▸ **Problem requirements**
Every record is to be returned as written, with no omissions.

[Stored items from a collection]

-------

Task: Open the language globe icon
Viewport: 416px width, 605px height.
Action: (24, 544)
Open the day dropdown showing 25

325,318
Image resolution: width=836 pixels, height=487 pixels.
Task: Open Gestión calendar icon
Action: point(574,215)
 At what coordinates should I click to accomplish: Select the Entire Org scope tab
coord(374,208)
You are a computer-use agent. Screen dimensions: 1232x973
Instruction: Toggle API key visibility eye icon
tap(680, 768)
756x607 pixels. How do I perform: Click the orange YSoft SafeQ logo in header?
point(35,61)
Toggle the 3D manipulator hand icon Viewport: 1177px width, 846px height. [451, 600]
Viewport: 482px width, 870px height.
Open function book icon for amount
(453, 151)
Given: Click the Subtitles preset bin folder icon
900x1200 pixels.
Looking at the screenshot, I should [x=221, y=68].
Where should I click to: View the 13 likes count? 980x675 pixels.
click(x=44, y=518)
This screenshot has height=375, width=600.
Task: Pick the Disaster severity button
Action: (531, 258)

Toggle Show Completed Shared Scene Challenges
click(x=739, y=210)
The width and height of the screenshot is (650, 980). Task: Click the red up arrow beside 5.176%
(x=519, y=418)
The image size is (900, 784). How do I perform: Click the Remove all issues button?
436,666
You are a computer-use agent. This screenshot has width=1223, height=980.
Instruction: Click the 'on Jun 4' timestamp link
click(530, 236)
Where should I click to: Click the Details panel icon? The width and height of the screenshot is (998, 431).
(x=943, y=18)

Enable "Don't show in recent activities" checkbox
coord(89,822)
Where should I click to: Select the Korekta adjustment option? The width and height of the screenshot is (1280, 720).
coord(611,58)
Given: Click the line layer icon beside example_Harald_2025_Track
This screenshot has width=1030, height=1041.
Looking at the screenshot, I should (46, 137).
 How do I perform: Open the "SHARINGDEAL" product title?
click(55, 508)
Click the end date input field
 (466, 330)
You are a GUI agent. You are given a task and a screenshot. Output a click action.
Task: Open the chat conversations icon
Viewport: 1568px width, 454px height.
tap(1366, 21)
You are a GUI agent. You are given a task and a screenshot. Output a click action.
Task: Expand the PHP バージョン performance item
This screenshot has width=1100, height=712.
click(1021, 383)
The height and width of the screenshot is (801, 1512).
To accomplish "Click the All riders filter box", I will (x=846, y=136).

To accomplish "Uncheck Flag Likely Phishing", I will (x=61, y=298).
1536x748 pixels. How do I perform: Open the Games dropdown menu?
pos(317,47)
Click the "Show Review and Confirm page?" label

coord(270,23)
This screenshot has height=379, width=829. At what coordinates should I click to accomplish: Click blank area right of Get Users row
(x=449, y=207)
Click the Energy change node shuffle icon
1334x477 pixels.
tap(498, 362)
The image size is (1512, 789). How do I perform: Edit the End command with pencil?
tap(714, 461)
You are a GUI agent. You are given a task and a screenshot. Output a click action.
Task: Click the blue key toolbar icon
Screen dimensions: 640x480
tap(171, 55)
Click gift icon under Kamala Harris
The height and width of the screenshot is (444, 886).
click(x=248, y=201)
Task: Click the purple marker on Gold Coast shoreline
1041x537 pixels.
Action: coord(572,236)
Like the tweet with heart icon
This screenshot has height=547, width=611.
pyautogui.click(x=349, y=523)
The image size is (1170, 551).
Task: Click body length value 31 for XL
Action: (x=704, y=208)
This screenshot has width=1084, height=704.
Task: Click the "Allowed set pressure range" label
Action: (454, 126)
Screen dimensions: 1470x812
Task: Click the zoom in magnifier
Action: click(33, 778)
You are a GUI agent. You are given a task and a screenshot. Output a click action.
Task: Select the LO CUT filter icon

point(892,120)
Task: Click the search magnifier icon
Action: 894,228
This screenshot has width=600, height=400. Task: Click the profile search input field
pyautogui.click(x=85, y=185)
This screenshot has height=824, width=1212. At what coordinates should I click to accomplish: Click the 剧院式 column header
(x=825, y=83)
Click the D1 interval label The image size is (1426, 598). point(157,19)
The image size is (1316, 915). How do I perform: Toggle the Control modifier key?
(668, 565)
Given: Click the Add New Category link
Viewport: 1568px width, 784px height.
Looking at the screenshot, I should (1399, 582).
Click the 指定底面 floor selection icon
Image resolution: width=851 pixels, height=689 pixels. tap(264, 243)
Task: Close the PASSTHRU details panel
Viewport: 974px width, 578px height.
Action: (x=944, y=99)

-------

▸ **Solution for this exercise**
Task: Open the language globe icon
Viewport: 416px width, 605px height.
Action: (24, 544)
Open the day dropdown showing 25

325,318
Image resolution: width=836 pixels, height=487 pixels.
Task: Open Gestión calendar icon
Action: point(574,215)
 At what coordinates should I click to accomplish: Select the Entire Org scope tab
coord(374,208)
You are a computer-use agent. Screen dimensions: 1232x973
Instruction: Toggle API key visibility eye icon
tap(680, 768)
756x607 pixels. How do I perform: Click the orange YSoft SafeQ logo in header?
point(35,61)
Toggle the 3D manipulator hand icon Viewport: 1177px width, 846px height. [451, 600]
Viewport: 482px width, 870px height.
Open function book icon for amount
(453, 151)
Given: Click the Subtitles preset bin folder icon
900x1200 pixels.
Looking at the screenshot, I should [x=221, y=68].
Where should I click to: View the 13 likes count? 980x675 pixels.
click(x=44, y=518)
This screenshot has height=375, width=600.
Task: Pick the Disaster severity button
Action: (531, 258)

Toggle Show Completed Shared Scene Challenges
click(x=739, y=210)
The width and height of the screenshot is (650, 980). Task: Click the red up arrow beside 5.176%
(x=519, y=418)
The image size is (900, 784). How do I perform: Click the Remove all issues button?
436,666
You are a computer-use agent. This screenshot has width=1223, height=980.
Instruction: Click the 'on Jun 4' timestamp link
click(530, 236)
Where should I click to: Click the Details panel icon? The width and height of the screenshot is (998, 431).
(x=943, y=18)

Enable "Don't show in recent activities" checkbox
coord(89,822)
Where should I click to: Select the Korekta adjustment option? The width and height of the screenshot is (1280, 720).
coord(611,58)
Given: Click the line layer icon beside example_Harald_2025_Track
This screenshot has width=1030, height=1041.
Looking at the screenshot, I should (46, 137).
 How do I perform: Open the "SHARINGDEAL" product title?
click(55, 508)
Click the end date input field
 (466, 330)
You are a GUI agent. You are given a task and a screenshot. Output a click action.
Task: Open the chat conversations icon
Viewport: 1568px width, 454px height.
tap(1366, 21)
You are a GUI agent. You are given a task and a screenshot. Output a click action.
Task: Expand the PHP バージョン performance item
This screenshot has width=1100, height=712.
click(1021, 383)
The height and width of the screenshot is (801, 1512).
To accomplish "Click the All riders filter box", I will (x=846, y=136).

To accomplish "Uncheck Flag Likely Phishing", I will (x=61, y=298).
1536x748 pixels. How do I perform: Open the Games dropdown menu?
pos(317,47)
Click the "Show Review and Confirm page?" label

coord(270,23)
This screenshot has height=379, width=829. At what coordinates should I click to accomplish: Click blank area right of Get Users row
(x=449, y=207)
Click the Energy change node shuffle icon
1334x477 pixels.
tap(498, 362)
The image size is (1512, 789). How do I perform: Edit the End command with pencil?
tap(714, 461)
You are a GUI agent. You are given a task and a screenshot. Output a click action.
Task: Click the blue key toolbar icon
Screen dimensions: 640x480
tap(171, 55)
Click gift icon under Kamala Harris
The height and width of the screenshot is (444, 886).
click(x=248, y=201)
Task: Click the purple marker on Gold Coast shoreline
1041x537 pixels.
Action: coord(572,236)
Like the tweet with heart icon
This screenshot has height=547, width=611.
pyautogui.click(x=349, y=523)
The image size is (1170, 551).
Task: Click body length value 31 for XL
Action: (x=704, y=208)
This screenshot has width=1084, height=704.
Task: Click the "Allowed set pressure range" label
Action: (454, 126)
Screen dimensions: 1470x812
Task: Click the zoom in magnifier
Action: click(33, 778)
You are a GUI agent. You are given a task and a screenshot. Output a click action.
Task: Select the LO CUT filter icon

point(892,120)
Task: Click the search magnifier icon
Action: 894,228
This screenshot has width=600, height=400. Task: Click the profile search input field
pyautogui.click(x=85, y=185)
This screenshot has height=824, width=1212. At what coordinates should I click to accomplish: Click the 剧院式 column header
(x=825, y=83)
Click the D1 interval label The image size is (1426, 598). point(157,19)
The image size is (1316, 915). How do I perform: Toggle the Control modifier key?
(668, 565)
Given: Click the Add New Category link
Viewport: 1568px width, 784px height.
Looking at the screenshot, I should (1399, 582).
Click the 指定底面 floor selection icon
Image resolution: width=851 pixels, height=689 pixels. tap(264, 243)
Task: Close the PASSTHRU details panel
Viewport: 974px width, 578px height.
Action: (x=944, y=99)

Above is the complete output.